Demolishing the Myth of Perpetual Growth

Life After Growth: Economics for Everyone

Leah Temper and Claudia Medina (2010)

Film Review

The purpose of Life After Growth is to challenge the perpetual growth paradigm in an era in which markets have taken the place of religion in determining major social values.

At present media pundits and policy makers champion continual economic growth as an unquestioned fact of life. In reality, it’s a fairly new phenomenon. Prior to the 19th century and the industrial revolution, all human civilization was characterized by a steady state economy in which both population and productive capacity grew very slowly.

The documentary argues that the urgent crises of poverty, inequality, shortages of water and energy and ecological destruction mean the time has come to explore better ways to design the economy other than infinite growth – especially as the latter is impossible on a finite planet.

At present a “healthy” economy is expected to grow at an average annual rate of 3% a year. At that rate, the size of the economy doubles every 23 years, as do carbon emissions and resource depletion.

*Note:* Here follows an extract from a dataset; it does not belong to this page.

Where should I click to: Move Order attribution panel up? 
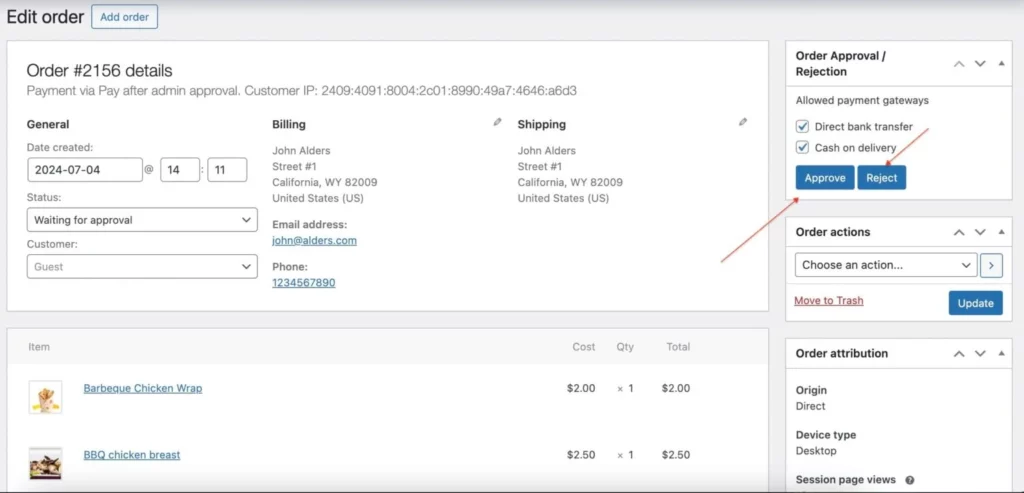click(959, 353)
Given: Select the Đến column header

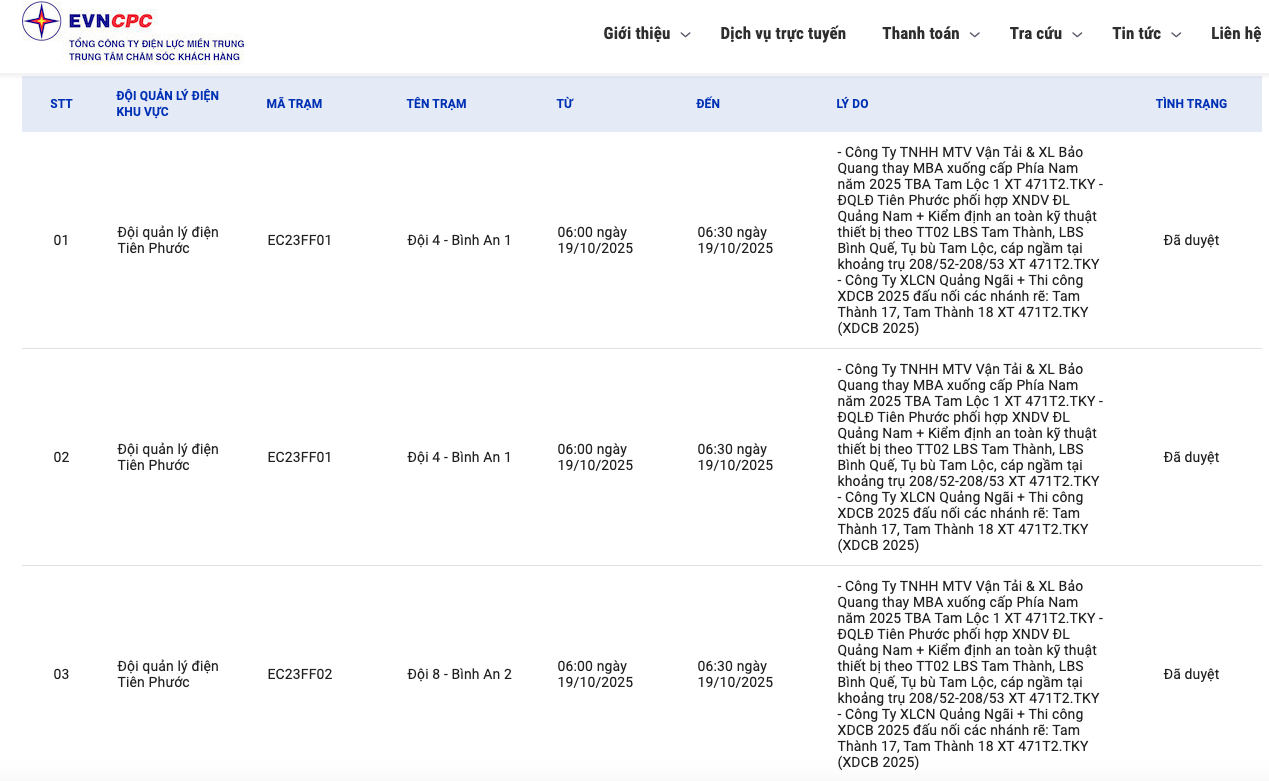Looking at the screenshot, I should coord(708,104).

Filmmakers also explore what the transition from a growth economy back to a steady state economy might look like. They do so by profiling a number of “DeGrowth” groups that have opted out of “corporate” society:

• The voluntary simplicity (aka voluntary simplicity) movement launched by Vicki Robin’s 1992 book Your Money or Your Life – where members vastly improve their quality of life by working 1-2 days a week, living more simply and consuming less.
• The Transition Towns movement – involving communities throughout the industrialized world collectively organizing to downsize their lifestyle and reduce their carbon footprint.
• The Catalan Integral Collective in Spain – funded by the civil disobedience of Enric Duran, in which he used credit cards to “borrow” 492,000 euros from 39 banks, an amount he couldn’t possibly repay. (See Spain’s Modern Day Robin Hood )
• Ecuador’s Keep the Oil in the Soil campaign – in which the president of Ecuador pledges to not to mine Yasuni National Park (one of the most biodiverse places on earth) for oil provided developing countries commit to replace Ecuador’s lost income.
• Bhutan’s decision to measure their country’s success through Gross Happiness Index (GHI) rather than Gross Domestic Product (GDP).
• The Church of England’s God is Green program dedicated to reducing Britain’s carbon footprint.